## Kurze Aufgabe 1
Prüfe anhand des Artikels über die jüdische Gemeinde in Graz, ob die Aussagen (a) bis (c) zutreffen. Antworte jeweils mit Ja oder Nein und zitiere die entscheidenden Worte des Artikels wörtlich.

(a) Die steirische jüdische Gemeinde ist mit rund 200 Mitgliedern die zweitgrößte Österreichs.
(b) Elie Rosen leitet die Gemeinde in Graz seit 2010.
(c) Die Polizei gibt genaue Auskünfte über die verstärkten Sicherheitsmaßnahmen.

## Artikel

►

Nach Terror in Halle

Grazer Juden und ihr Leben mit der Angst

Steiermark
11.10.2019 06:00

Die jüdische Gemeinde in der Steiermark ist mit 200 Mitgliedern die zweitgrößte Österreichs. Nach dem Nazi-Terror im deutschen Halle wurden die Sicherheitsvorkehrungen noch einmal erhöht. Schon bisher fanden Gottesdienste nur unter dem Schutz der Polizei statt.

Bedrückte Stimmung auch bei der jüdischen Gemeinde in der steirischen Landeshauptstadt. „Die persönliche Betroffenheit bei uns allen ist enorm - eine unfassbare Tat, die da in Deutschland passiert ist“, sagt Elie Rosen, Präsident der Israelitischen Kultusgemeinde in Graz, am Tag nach der Wahnsinnstat im deutschen Halle mit leiser Stimme.

Mit rund 200 Mitgliedern ist die steirische Gemeinde die zweitgrößte Österreichs. Ein Großteil von ihnen fand sich zu den Jom-Kippur-Feierlichkeiten (von Dienstag auf Mittwoch) in der Grazer Synagoge ein - unter strengsten Sicherheitsvorkehrungen. „Leider führt uns dieser Terrorakt schmerzhaft vor Augen, dass diese Sicherheitsvorkehrungen unumgänglich sind. Ich hoffe, dass sich die Frage nach ihrer Notwendigkeit dadurch selbst beantwortet hat“, fährt Rosen fort.

Sicherheitsmaßnahmen „drastisch erhöht“
So wurden schon bisher sämtliche jüdische Einrichtungen in der Steiermark, wie etwa der Friedhof in Graz-Wetzelsdorf, rund um die Uhr überwacht. „Und natürlich werden wir die Sicherheitsmaßnahmen nach den aktuellen Vorfällen drastisch erhöhen - ich bitte aber um Verständnis, dass wir aus polizeitaktischen Gründen keine genaueren Informationen dazu geben können“, sagt Fritz Grundnig von der Landespolizeidirektion Steiermark.

„Man lernt mit der Bedrohung zu leben“
Selbst jüdische Gottesdienste zum Sabbat sind in Graz ohne Polizeischutz nicht möglich. „Jeder von uns wurde wohl schon einmal Opfer von antisemitischen Angriffen, sei es schriftlich oder auch persönlich. Aber mit der Zeit lernt man damit zu leben, wenn einen natürlich auch immer wieder die Angst einholt - aber das ist wohl menschlich“, ist Rosen ehrlich.

Seit 2016 steht er der Gemeinde in Graz vor und möchte betonen, „dass Österreich für uns ein vergleichsweise sicheres Land ist“. Dass der Antisemitismus aber auch hierzulande auf dem Vormarsch ist, dessen ist er sich natürlich bewusst. „

Allerdings haben wir es mit einer anderen Form des Antisemitismus zu tun, als in den 30er-Jahren des vorigen Jahrhunderts. Heute ist es ein immer stärker werdender israelischer Antisemitismus - eine Dämonisierung des Judentums, speziell im arabischen Raum. Die Legitimation des Staates Israel wird immer lauter angezweifelt. Und leider richteten sich auch in der jüngeren Vergangenheit der Großteil der UN-Resolutionen gegen Israel und eben nicht gegen arabische Staaten“, ist Rosen überzeugt.

◄

## Quellzeilen
►

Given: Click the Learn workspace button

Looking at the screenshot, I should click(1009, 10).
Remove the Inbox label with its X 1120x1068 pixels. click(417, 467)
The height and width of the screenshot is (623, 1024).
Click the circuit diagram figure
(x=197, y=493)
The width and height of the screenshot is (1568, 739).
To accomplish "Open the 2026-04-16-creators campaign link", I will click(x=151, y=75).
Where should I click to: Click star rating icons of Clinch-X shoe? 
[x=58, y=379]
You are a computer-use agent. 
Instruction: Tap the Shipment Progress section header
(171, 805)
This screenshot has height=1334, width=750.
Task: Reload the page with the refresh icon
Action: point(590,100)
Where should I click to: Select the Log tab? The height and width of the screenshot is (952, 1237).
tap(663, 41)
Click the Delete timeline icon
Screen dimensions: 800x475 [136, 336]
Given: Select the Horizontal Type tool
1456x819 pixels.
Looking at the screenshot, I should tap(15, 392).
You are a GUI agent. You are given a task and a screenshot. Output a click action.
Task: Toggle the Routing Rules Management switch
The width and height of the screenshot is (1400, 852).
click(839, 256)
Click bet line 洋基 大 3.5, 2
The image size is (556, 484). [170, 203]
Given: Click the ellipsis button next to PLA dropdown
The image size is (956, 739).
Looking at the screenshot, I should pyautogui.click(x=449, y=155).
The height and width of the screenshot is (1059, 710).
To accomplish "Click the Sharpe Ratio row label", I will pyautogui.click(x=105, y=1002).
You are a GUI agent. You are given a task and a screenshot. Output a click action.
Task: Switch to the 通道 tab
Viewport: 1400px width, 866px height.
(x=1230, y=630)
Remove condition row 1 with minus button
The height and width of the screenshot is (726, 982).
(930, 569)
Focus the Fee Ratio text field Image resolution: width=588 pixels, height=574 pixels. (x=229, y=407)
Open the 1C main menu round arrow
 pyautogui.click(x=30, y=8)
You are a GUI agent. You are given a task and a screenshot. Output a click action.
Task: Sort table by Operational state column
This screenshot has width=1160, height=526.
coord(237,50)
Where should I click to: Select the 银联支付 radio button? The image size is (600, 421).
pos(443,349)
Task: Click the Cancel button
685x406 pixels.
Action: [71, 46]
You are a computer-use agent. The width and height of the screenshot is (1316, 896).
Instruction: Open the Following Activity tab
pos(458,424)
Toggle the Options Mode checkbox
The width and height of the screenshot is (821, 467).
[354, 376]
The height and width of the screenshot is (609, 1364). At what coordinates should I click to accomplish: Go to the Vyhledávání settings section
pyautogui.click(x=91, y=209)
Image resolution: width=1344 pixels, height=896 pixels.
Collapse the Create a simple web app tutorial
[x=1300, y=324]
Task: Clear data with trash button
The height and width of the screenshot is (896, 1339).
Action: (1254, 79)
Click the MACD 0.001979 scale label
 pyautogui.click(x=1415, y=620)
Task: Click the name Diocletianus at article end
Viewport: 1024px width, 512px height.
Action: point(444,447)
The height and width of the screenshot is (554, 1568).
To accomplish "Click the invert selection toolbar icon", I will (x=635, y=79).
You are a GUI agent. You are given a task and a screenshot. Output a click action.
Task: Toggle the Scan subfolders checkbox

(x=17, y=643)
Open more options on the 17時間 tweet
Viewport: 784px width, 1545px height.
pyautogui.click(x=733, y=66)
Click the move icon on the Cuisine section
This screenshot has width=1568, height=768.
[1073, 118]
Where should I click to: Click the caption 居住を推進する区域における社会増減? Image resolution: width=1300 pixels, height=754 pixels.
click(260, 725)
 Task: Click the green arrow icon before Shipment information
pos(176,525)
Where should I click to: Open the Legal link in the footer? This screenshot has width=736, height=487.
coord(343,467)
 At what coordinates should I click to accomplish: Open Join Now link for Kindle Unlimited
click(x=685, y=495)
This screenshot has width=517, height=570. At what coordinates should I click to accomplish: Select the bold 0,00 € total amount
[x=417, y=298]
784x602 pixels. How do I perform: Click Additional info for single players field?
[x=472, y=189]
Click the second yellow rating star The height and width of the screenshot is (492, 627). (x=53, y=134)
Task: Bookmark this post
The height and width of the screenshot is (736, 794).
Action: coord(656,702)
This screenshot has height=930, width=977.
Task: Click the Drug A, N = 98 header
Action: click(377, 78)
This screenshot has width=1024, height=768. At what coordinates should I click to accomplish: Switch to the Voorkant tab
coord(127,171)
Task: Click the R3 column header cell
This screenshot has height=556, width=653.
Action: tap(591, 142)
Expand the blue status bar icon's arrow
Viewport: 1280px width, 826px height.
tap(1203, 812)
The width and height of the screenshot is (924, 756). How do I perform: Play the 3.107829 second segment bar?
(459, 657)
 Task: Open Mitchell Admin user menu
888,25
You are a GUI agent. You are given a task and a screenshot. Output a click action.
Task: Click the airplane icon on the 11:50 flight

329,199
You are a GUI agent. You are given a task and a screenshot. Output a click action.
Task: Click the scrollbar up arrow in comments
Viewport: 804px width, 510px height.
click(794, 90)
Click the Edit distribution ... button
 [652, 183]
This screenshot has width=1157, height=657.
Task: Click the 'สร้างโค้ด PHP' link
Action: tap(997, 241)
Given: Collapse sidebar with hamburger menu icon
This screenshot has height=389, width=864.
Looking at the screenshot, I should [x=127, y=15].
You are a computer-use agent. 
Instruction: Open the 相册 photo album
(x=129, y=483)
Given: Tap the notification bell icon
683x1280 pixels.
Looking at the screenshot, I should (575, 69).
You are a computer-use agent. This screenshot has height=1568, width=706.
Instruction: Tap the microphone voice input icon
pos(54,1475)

◄

## Kurze Aufgabe 2
Entnimm den Zeilen oben jede Zeile, in der die Zeichenfolge „second“ vorkommt. Dabei ist die Groß- und Kleinschreibung zu beachten.

## Antwort 1
(a) Ja: „Mit rund 200 Mitgliedern ist die steirische Gemeinde die zweitgrößte Österreichs.“
(b) Nein: „Seit 2016 steht er der Gemeinde in Graz vor“
(c) Nein: „ich bitte aber um Verständnis, dass wir aus polizeitaktischen Gründen keine genaueren Informationen dazu geben können“

## Antwort 2
Click the second yellow rating star The height and width of the screenshot is (492, 627). (x=53, y=134)
The width and height of the screenshot is (924, 756). How do I perform: Play the 3.107829 second segment bar?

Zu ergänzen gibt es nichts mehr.